▶ Work request
When a line below contains the string "camera", show that line.

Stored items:
↓

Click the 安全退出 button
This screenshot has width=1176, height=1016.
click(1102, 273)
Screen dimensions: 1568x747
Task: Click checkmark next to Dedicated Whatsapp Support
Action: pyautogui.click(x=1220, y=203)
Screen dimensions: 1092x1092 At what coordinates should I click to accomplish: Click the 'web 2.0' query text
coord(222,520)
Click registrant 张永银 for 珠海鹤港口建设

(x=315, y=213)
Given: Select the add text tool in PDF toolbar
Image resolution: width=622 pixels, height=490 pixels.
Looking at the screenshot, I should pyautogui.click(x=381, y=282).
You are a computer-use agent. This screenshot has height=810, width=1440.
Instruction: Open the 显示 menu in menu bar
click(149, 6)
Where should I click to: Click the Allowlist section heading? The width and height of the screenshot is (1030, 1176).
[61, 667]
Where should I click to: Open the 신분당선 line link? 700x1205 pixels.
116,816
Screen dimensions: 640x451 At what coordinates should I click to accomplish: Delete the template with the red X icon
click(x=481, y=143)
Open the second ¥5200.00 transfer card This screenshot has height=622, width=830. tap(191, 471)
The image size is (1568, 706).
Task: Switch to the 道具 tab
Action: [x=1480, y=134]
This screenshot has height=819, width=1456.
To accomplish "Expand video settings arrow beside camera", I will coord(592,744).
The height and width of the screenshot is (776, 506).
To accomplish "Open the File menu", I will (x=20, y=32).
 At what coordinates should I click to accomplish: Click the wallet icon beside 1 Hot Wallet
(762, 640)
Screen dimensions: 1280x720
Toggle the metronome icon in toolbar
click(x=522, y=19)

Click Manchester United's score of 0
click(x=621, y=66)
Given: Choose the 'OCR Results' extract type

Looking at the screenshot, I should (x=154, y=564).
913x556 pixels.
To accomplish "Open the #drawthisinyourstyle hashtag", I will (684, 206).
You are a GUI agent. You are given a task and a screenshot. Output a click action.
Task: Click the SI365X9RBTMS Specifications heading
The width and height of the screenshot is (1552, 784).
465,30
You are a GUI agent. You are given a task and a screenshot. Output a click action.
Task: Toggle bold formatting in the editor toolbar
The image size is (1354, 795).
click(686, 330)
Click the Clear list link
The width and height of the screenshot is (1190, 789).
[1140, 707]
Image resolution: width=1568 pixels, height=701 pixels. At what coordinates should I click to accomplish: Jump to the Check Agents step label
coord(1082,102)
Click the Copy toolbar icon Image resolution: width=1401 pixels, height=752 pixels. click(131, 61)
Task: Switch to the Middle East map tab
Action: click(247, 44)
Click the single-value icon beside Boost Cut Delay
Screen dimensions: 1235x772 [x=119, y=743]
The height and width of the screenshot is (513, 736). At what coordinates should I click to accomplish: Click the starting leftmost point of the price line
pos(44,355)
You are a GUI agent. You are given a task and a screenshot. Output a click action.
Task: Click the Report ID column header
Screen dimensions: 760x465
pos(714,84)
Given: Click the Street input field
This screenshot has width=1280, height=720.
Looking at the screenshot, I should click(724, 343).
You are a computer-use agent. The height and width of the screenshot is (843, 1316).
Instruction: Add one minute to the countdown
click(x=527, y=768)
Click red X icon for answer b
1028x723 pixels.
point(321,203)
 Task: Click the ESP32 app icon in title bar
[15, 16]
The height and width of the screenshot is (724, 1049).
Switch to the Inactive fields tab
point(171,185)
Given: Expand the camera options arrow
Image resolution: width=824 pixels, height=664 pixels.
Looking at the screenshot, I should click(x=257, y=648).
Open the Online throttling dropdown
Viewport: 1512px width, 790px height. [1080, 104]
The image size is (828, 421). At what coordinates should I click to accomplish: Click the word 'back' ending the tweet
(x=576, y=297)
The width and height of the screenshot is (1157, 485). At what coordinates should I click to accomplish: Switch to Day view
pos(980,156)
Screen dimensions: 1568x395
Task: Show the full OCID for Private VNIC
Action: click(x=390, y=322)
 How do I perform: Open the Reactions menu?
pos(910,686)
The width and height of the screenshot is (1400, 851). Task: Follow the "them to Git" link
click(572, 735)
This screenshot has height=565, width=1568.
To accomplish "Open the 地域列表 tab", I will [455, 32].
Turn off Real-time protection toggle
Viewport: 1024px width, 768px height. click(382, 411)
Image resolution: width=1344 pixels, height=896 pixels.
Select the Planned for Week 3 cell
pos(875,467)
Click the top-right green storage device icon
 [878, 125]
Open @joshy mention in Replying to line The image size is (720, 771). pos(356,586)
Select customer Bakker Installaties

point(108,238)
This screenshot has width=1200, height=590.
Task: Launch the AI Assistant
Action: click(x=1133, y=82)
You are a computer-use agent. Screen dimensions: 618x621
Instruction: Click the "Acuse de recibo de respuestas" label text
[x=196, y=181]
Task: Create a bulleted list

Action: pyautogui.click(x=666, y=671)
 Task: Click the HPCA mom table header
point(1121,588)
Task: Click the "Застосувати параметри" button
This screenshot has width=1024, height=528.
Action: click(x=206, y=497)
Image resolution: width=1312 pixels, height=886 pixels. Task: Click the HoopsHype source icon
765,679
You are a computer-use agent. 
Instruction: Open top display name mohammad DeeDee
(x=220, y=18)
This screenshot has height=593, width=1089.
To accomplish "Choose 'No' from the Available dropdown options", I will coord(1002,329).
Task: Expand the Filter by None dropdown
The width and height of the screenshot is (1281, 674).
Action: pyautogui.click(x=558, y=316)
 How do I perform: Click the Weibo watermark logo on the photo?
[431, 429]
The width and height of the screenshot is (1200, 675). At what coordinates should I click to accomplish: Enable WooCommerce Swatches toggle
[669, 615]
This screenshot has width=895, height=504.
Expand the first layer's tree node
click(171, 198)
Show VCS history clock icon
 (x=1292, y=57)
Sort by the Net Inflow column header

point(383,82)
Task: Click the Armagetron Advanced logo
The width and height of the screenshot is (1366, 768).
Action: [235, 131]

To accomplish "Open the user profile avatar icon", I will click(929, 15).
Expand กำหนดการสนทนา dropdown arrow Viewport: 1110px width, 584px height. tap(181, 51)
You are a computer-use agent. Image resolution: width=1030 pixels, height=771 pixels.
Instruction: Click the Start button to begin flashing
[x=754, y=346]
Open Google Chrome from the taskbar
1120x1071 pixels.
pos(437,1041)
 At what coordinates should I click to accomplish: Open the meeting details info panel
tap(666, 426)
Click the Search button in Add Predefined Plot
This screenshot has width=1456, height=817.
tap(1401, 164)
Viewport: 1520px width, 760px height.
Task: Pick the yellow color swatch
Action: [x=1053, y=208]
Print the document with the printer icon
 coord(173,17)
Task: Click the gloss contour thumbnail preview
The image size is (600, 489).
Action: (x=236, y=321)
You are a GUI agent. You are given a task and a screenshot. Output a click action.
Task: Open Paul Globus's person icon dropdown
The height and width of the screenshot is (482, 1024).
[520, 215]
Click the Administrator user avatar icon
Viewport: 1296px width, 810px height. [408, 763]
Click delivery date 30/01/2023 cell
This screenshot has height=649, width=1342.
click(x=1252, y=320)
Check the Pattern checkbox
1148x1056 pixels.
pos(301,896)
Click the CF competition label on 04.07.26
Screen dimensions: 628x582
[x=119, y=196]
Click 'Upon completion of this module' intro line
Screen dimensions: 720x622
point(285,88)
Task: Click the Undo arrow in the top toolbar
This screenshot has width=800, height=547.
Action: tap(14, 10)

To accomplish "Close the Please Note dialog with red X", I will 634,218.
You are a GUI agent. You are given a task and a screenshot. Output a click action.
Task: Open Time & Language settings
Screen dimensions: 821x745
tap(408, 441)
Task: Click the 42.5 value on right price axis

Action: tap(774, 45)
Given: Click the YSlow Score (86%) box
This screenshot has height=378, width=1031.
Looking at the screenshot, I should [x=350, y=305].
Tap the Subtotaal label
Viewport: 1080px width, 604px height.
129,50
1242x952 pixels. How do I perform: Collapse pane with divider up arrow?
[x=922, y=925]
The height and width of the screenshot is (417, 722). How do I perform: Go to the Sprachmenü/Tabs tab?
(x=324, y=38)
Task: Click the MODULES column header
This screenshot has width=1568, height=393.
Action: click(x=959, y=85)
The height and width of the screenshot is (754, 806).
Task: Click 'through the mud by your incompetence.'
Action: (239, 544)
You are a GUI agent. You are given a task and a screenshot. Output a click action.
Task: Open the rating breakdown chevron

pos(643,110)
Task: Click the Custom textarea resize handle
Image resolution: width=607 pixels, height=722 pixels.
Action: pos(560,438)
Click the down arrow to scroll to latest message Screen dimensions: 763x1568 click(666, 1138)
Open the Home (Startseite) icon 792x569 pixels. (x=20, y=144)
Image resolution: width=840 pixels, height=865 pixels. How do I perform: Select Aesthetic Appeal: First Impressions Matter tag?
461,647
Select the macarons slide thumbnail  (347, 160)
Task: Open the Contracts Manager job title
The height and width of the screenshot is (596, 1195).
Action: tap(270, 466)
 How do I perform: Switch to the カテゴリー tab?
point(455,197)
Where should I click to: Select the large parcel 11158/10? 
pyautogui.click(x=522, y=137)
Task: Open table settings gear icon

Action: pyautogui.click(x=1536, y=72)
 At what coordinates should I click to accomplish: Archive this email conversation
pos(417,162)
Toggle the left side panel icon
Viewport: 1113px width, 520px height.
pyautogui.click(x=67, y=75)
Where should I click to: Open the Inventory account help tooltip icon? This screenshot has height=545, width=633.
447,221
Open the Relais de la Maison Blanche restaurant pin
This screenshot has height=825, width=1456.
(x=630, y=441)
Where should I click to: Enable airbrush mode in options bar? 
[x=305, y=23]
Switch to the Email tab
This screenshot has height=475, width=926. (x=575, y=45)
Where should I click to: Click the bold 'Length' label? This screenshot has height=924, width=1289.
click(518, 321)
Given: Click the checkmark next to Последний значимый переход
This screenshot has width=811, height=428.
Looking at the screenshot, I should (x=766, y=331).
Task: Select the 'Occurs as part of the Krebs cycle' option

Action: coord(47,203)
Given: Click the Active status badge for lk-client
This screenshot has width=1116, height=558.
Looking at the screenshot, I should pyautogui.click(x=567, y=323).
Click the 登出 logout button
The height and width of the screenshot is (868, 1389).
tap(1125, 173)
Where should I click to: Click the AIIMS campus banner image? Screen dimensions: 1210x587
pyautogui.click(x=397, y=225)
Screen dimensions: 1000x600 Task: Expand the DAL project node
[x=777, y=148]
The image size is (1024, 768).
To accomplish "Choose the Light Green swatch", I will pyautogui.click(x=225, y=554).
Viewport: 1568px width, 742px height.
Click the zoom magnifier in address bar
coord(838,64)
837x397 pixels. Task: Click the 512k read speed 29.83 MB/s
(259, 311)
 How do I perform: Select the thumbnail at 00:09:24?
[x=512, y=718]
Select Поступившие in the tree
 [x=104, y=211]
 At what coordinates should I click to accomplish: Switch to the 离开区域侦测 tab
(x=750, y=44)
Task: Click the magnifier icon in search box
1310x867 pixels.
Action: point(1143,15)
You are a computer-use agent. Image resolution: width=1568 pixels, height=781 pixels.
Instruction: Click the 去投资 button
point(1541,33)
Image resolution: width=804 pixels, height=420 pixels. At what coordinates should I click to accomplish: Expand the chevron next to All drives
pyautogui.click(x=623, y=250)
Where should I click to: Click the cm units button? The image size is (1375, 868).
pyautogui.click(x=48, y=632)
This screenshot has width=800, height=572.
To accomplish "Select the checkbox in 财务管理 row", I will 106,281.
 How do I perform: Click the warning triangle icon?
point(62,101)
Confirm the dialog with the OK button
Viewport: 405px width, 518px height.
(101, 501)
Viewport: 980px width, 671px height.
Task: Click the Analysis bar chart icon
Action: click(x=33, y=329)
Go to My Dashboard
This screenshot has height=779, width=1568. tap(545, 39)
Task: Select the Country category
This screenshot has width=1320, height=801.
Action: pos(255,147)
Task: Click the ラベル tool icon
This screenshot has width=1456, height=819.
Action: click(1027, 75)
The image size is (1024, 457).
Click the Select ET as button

↑

▶ Exercise result
To accomplish "Expand video settings arrow beside camera", I will coord(592,744).
Given: Expand the camera options arrow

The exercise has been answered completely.